Probabilmente il tricolore sarà, come pronosticano tutti, un affare a due tra il favoritissimo Milan campione in carica e la ritrovata, arrembante Juventus di quell’Antonio Conte che sembra aver fatto capire ai suoi uomini cosa significhi giocare ogni partita come se fosse una finale senza ritorno.
Però il campionato, quando mancano un paio di giornate alla sosta invernale, dice che nei quartieri alti della classifica c’è ancora un discreto affollamento, con i bianconeri di Torino che sono stati appaiati in vetta dai bianconeri di Udine, trascinati dal solito inarrestabile Totò Di Natale.
A due lunghezze ci sono i rossoneri, reduci dallo stop di Bologna, e la Lazio, che ha sconfitto il nuovo Lecce di Serse Cosmi grazie ad una prestazione monstre di quel fenomeno di Klose, autore di una doppietta ed un assist.
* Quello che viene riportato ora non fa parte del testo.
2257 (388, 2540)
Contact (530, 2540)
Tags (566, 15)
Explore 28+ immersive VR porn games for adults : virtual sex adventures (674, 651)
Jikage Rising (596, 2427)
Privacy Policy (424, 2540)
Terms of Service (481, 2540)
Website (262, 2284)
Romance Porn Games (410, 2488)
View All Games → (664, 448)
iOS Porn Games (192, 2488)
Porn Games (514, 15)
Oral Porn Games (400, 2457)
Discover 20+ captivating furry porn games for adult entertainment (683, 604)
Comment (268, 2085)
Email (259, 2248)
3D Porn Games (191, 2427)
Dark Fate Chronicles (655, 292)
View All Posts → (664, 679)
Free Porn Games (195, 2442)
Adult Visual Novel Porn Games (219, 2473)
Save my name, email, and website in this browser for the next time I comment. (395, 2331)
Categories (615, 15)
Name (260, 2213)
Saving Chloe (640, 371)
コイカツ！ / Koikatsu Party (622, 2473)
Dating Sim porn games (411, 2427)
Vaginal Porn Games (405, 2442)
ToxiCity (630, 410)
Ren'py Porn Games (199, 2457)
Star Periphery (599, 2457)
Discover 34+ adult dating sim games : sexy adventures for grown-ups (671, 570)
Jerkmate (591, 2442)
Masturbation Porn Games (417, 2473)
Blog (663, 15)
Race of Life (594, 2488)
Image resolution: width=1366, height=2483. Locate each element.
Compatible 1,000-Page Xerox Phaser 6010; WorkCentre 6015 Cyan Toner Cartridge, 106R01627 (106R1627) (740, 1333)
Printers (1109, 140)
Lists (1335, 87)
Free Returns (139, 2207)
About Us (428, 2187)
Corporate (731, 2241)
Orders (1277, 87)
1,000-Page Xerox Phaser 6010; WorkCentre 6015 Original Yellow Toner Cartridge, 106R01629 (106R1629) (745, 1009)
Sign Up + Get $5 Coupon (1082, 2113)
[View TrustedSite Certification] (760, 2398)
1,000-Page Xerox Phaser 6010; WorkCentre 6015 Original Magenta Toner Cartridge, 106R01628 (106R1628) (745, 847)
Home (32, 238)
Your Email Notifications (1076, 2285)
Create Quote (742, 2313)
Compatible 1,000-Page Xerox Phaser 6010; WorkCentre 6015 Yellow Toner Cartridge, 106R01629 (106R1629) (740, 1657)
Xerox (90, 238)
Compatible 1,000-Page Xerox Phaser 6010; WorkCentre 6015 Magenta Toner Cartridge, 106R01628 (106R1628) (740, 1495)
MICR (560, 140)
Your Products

Sono queste le quattro squadre rimaste a contendersi lo scudetto; il Napoli, -9 dal tandem di testa, – 7 dalle più immediate inseguitrici, è già troppo lontano: è vero che Maggio (il mese, non il calciatore) non è dietro l’angolo, ma la squadra di Mazzarri non mi sembra avere la forza per reinserirsi nella corsa per il titolo.
Del Milan e della Juve come favorite si è già detto, lo scrivono tutti, sarebbe ridicolo affermare il contrario: la squadra di Allegri non ha rivali in quanto a tasso tecnico e ampiezza della rosa, quella di Conte è finora imbattuta, e a parte Napoli (dove peraltro ha compiuto una prodigiosa rimonta) ha vinto tutti gli scontri diretti (uno solo in casa, con il Milan).
Però, attenzione alla Lazio. Questo monito non è un tentativo di evadere a tutti i costi dallo scontato; in passato, sottolineando le straordinaria gesta dell’Udinese, che si stanno prolungando (fortunatamente, per i suoi tifosi e per gli amanti del calcio), avevo osservato che designarla come una seria candidata per il tricolore sarebbe stato affascinante ma poco realistico, visto che quando manca Di Natale non ha sostituti in grado di assicurargli la stessa competitività. E’ una squadra che, come ha detto Guidolin dopo la sconfitta di Parma, o gira a mille all’ora in tutti i suoi uomini o diventa vulnerabile come molte altre: il fattore corsa è centrale nelle vittorie dei friulani, ed è difficile immaginare che la condizioni resti più o meno la stessa, soprattutto se a giocare sono quasi sempre i soliti.
La Lazio invece è una candidata credibile. Si tratta di una compagine che da quasi un mese sta facendo a meno del suo leader difensivo, Dias; che è priva da tempo ancora maggiore di Mauri, l’uomo di maggior qualità a centrocampo insieme ad Hernanes; che nelle ultime giornate aveva saputo fare a meno anche di Biava, rientrato da poco; che ha Brocchi e Matuzalem ai box (sebbene il primo veda avvicinarsi la data del suo ritorno); che non ha ancora potuto contare sui gol di Cissé, ma prima o poi il francese si sbloccherà, perché indubbie sono le qualità di questo attaccante.
Eppure, in mezzo a defezioni di ogni tipo, i biancocelesti, quando con Lulic, quando con Cana, molto più spesso con la classe del devastante Klose, hanno saputo restare agganciati al treno scudetto, e lo hanno fatto a fari spenti, cosa che non guasta. Adesso su Formello si è abbattuta pure la tegola Marchetti, che starà fuori per un mese e mezzo a causa dell’infortunio muscolare rimediato sabato in Salento: se Carrizo si rivelerà all’altezza del compito cui è chiamato, e se Milan e Juventus continueranno a marciar forte ma senza fuggire, allo sprint finale arriveranno anche i biancocelesti, e a parità di trattamento del Palazzo, non è da escludere che i ragazzi di Reja possano fare il miracolo. La Lazio vince anche quando gioca male: è una qualità delle grandi.